İLKOKUL yıllarının Türkçe
derslerinde yapılan bir egzersiz vardır: Yeni öğrenilen kelimeyi içinde
barındıran bir cümle kurmak…
Bunu
en çok yeni konuşmayı öğrenen çocuklarda görürüz aslında. Onlar kimden her ne
öğrenirlerse öğrensinler, kendi sözlerinin içinde anlamlı mı, anlamsız mı
olacağını düşünmeksizin kullanırlar yeni duydukları kelimeleri.
İlkokulda,
hatta ondan sonraki ortaokul düzeninde okuma metinleri daha nitelikli oldukça
öğrenilen kelimelerin de çeşitliliği artar. Bu noktada talebelere edilen
tavsiye, çok sayıda kitap okumaları yönündedir.
Türkiye’de
siyasetin de pek çok kitabı var. Bu yüzden kim istiyorsa bodoslama dalabiliyor.
Kimi öyle dalınca kafasını görmediği kayalara vuruyor ama yine de siyaset
denizinin kumlu tarafı bol, atlayan kendince bir boy veriyor.
Kitap
çok ama kendisinin kitabından başkasını okuyan yok. Böyle olunca, diğerlerinin
kitabını okumadan gelip kendi kendine öğrendiği kelimeleri yerli yersiz,
anlamlı anlamsız kurduğu cümlelerinde kullanan da çok oluyor.
Son
kez 2017’de Türkiye’nin iktidarını eline alan AK Parti de Recep Tayyip Erdoğan
liderliğinde Türkiye’ye bir siyaset kitabı sundu. Kitabın çok eksiği var. Vahiy
değil ya, eksik olacak. Ama AK Parti’nin iktidar kitaplarının kapağına bakıp
içine bir gün olsun göz atmayan ülke muhalefetinin ezber ettiği tek kelime var:
“İtiraz”…
Ülke
muhalefeti, itiraz etmeyi muhalefet etmekle bir zannediyor. Bu yüzden yeni
kelimeler gördüğünde şaşırıp kalıyor.
Cumhuriyet
tarihinin en büyük konut ve iş yeri edindirme projesi açıklandı Cumhurbaşkanı
Erdoğan tarafından. Muhalefet yine kendi bildiği kelimelerle “itiraz” etti.
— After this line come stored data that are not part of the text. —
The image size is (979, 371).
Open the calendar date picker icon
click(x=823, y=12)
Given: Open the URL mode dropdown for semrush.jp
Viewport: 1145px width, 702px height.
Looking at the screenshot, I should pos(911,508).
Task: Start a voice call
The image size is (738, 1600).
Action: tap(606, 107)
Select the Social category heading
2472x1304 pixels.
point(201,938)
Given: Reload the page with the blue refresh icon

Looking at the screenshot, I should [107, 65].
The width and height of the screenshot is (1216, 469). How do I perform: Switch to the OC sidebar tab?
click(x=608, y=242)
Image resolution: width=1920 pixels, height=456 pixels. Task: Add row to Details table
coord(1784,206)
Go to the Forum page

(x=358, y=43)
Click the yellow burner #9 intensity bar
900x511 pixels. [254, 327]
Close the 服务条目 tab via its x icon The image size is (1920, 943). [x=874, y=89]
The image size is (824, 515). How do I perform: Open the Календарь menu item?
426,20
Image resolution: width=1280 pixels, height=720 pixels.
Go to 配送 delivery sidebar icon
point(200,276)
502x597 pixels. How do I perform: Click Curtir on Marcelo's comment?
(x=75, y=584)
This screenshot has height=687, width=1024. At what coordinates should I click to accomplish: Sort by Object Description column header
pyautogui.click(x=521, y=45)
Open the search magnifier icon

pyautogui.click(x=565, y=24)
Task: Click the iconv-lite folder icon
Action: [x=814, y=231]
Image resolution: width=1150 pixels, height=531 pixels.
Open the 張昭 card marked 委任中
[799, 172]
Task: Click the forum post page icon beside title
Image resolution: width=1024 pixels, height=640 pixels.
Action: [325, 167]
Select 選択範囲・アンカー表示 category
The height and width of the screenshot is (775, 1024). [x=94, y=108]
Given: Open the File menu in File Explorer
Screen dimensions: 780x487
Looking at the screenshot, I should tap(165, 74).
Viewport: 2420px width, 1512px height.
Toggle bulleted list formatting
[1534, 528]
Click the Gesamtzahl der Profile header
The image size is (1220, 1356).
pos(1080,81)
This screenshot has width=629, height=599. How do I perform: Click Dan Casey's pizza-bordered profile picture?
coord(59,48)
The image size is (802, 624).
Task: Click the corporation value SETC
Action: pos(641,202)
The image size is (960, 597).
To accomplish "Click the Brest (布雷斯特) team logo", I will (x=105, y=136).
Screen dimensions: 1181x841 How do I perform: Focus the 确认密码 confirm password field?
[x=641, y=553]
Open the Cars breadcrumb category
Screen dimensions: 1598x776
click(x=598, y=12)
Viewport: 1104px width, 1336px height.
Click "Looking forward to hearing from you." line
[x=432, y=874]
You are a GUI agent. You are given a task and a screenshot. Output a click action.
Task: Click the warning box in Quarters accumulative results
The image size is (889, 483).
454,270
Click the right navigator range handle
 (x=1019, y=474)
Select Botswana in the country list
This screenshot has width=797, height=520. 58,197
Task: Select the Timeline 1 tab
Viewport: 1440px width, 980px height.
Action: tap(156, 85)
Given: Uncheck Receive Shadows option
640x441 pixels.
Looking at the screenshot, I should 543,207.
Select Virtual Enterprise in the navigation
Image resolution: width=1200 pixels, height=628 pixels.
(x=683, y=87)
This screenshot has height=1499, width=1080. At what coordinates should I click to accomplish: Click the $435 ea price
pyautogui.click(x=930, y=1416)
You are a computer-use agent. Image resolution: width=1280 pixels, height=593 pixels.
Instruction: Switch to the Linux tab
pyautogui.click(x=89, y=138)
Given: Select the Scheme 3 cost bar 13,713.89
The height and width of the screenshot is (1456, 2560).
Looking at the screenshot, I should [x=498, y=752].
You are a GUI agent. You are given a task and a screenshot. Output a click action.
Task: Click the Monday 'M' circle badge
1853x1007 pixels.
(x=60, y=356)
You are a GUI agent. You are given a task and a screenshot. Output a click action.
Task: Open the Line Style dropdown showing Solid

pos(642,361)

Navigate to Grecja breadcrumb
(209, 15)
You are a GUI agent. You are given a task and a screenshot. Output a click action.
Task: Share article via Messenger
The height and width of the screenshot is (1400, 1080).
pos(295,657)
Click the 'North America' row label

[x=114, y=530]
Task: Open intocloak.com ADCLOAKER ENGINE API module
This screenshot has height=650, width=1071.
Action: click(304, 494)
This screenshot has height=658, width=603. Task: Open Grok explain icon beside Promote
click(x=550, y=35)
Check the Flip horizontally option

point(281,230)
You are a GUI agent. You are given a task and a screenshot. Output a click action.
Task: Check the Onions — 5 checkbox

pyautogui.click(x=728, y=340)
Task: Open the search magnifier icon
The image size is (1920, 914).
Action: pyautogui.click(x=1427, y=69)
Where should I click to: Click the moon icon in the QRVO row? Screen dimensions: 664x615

Nasıl yapılırmış, bu iş olmazmış.
Şimdi
soru şu muhalefete: “Cumhuriyet tarihinin en büyük konut ve iş yeri edindirme
projesi” başlığında yer alıp da yeni öğrendiğiniz kelime nedir?
“Cumhuriyet”
mi?
“Tarih”
mi?
“Büyük”
mü?
“Konut”
mu?
“İş
yeri” mi?
“Proje”
mi?
Hangisini
ilk kez öğrendiyseniz, anlamlı bir cümle içinde o kelimeyi kullanınız…
Evet,
ben yerinize cevap vereyim:
“Cumhuriyet
tarihinin en büyük konut ve iş yeri edindirme projesine muhalefet yaptım.”
Varlığının
ilk gününden itibaren cumhuriyet kavramına bir dem dahi izin vermeyen,
egemenliğin millette olduğunu iddia edip seçim günleri dışında millete egemen
olduğunu söylemeyen bir anlayış, “cumhuriyet” kelimesini ne bilsin?
Bir
hafta önce bu milletin değerlerine, atalarına, ecdadına sövüp sarhoş olurcasına
debelenenlerden “tarih” kelimesini bilmelerini beklemek beyhude iş değil de
nedir?
Ömürleri
boyunca bu ülke için “Küçük olsun, bizim olsun” diyenlerden “büyük” kelimesini
anlayıp kavramalarını beklemek iş midir peki?
Halk
için gecekonduyu kültür edindirdikten sonra çok katlı ucubeleri modernite diye
pazarlayanların “konut” kelimesini anlamaları da kolay olmasa gerek.
Yaklaşık
yüz yıl bu milletin ümüğüne çöküp can çekişmesine neden olanların, bu ülkeye
kepenk indirtenlerin “iş yeri” kavramını bilmeleri mümkün müdür?
Ve
“proje”… O kadar uzatmaya gerek yok. Muhalefet için “proje” de ne?
Tek
bildiği kelime “muhalefet”, onu da yanlış biliyor.
Bu ülke insanını böylesi bir muhalefet anlayışına mahkûm edenler karşısında bize ancak, “Allah kurtarsın!” demek düşer.